Situasi tersebut telah membuktikan bahwa Perusahaan dan Negara telah menjadi aktor perusak Lingkungan hidup dan telah gagal dalam menjalankan tugas dan tanggung jawabnya dalam memenuhi, melindungi dan menghormati Hak Masyarakat. Pemerintah telah abai menjalankan tugas dan tanggung jawabnya dan cenderung berpihak pada kepentingan investasi/perusahaan dengan membuka kerang yang sebesar-besarnya untuk merusak dan mengeksploitasi lingkungan dengan menghadirkan berbagai macam produk kebijakan yang semakin menghilangkan akses dan kontrol masyarakat khususnya Perempuan dalam pengelolaan Sumber Daya Alam bahkan memandang SDA sebagai “obyek” komoditas sehingga tidak heran jika hari ini masih terus kita saksikan bersama Petani, Nelayan tradisional, Perempuan pencari kerang, dan perempuan pesisir harus menjerit akibat perampasan ruang hidup dan ruang kelolahnya. Negara juga tidak memiliki kemampuan untuk mencegah dan menangani pelanggaran HAM, perampasan sumber kehidupan masyarakat dan perusakan ligkungan yang dilakukan oleh perusahaan.
Pada momentum hari Lingkungan hidup tahun ini yang juga merupakan momen Politik dimana Propinsi Sulawesi Selatan akan melaksanakan Pemilihan Kepala Daerah secara serentak pada bulan Juni, tentunya akan menjadi ruang untuk mengusung langkah perubahan yang adil bagi Masyarakat khususnya Perempuan dalam pengelolaan Lingkungan Hidup, Keadilan Ekologi Harus Menjadi Agenda Prioritas Pemimpin ke depan. Pemimpin kedepan harus mampu merubah pola pengelolaan Lingkungan dengan melihat sumber daya alam dan lingkungan sebagai kehidupan bukan “Komoditi”.

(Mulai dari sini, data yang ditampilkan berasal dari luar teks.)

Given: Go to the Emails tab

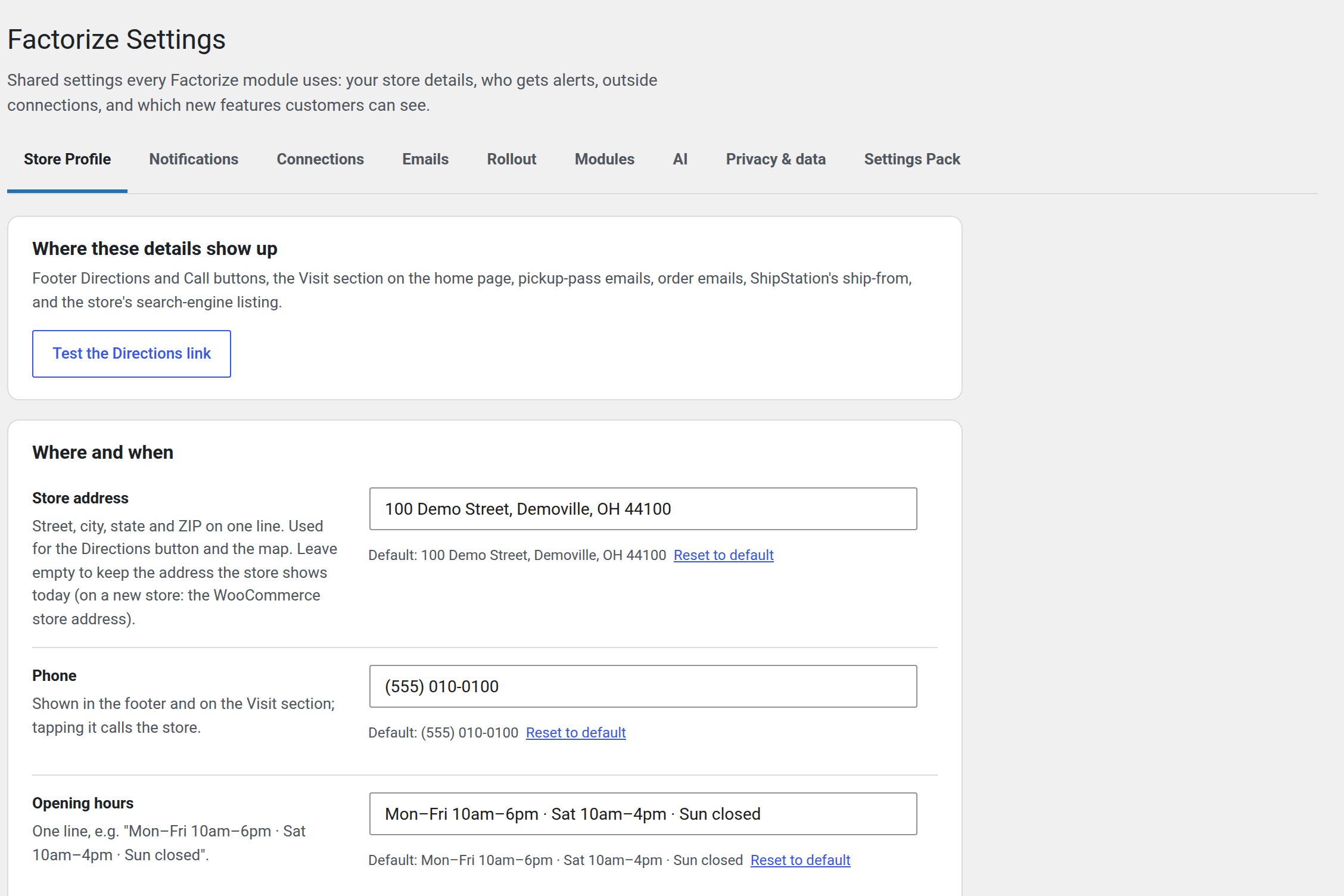Looking at the screenshot, I should [x=425, y=160].
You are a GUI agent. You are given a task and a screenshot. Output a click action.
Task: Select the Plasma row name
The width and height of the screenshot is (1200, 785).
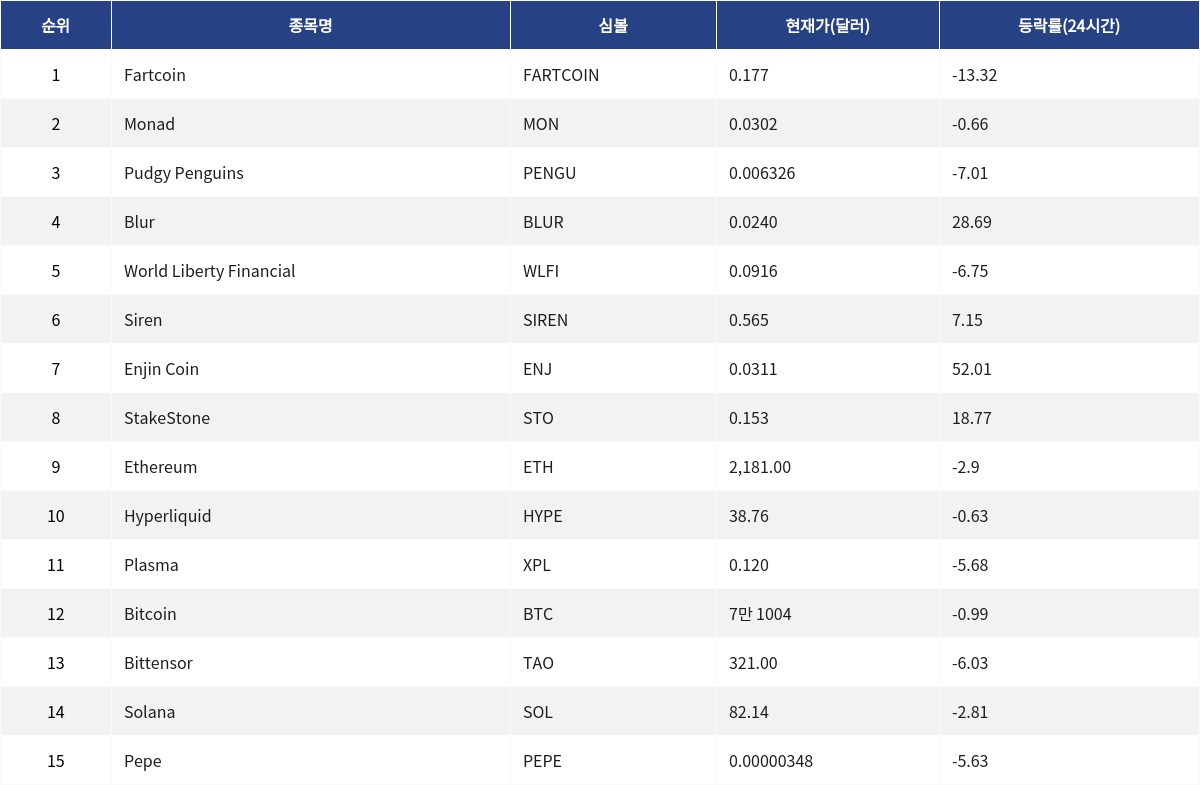coord(151,565)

SP Anging Mammiri bersama Perempuan Nelayan/pesisir dan Perempuan Petani di Provinsi Sulawesi Selatan, berharap Pemimpin yang terpilih nantinya, memiliki perspektif terhadap keadilan ekologi dan memiliki komitmen untuk menindak tegas para pelaku/actor yang telah dan/atau merusak Lingkungan Hidup di Sulawesi Selatan. “Pada hari Lingkungan Hidup Sedunia tahun ini yang juga merupakan momen tahun politik, Penting untuk kita semua mengetahui track record masing-masing kandidat dengan memastikan seluruh kandidat/Calon pemimpin Daerah bukan perusak lingkungan dan tidak memiliki keterikatan politik terhadap perusahaan perusak lingkungan, menagmbil langkah nyata untuk mereview izin-izin proyek/program (Reklamasi Pantai Kota Makassar dan Perkebunan tebu Kab.Takalar) yang merusak lingkungan, serta menyusun kebijakan/kerangka hukum untuk menindak tegas perusak lingkungan hidup dan pelanggaran HAM”. Ungkap Musdalifah Jamal, Ketua Badan Eksekutif Komunitas Solidaritas Perempuan Anging Mammiri.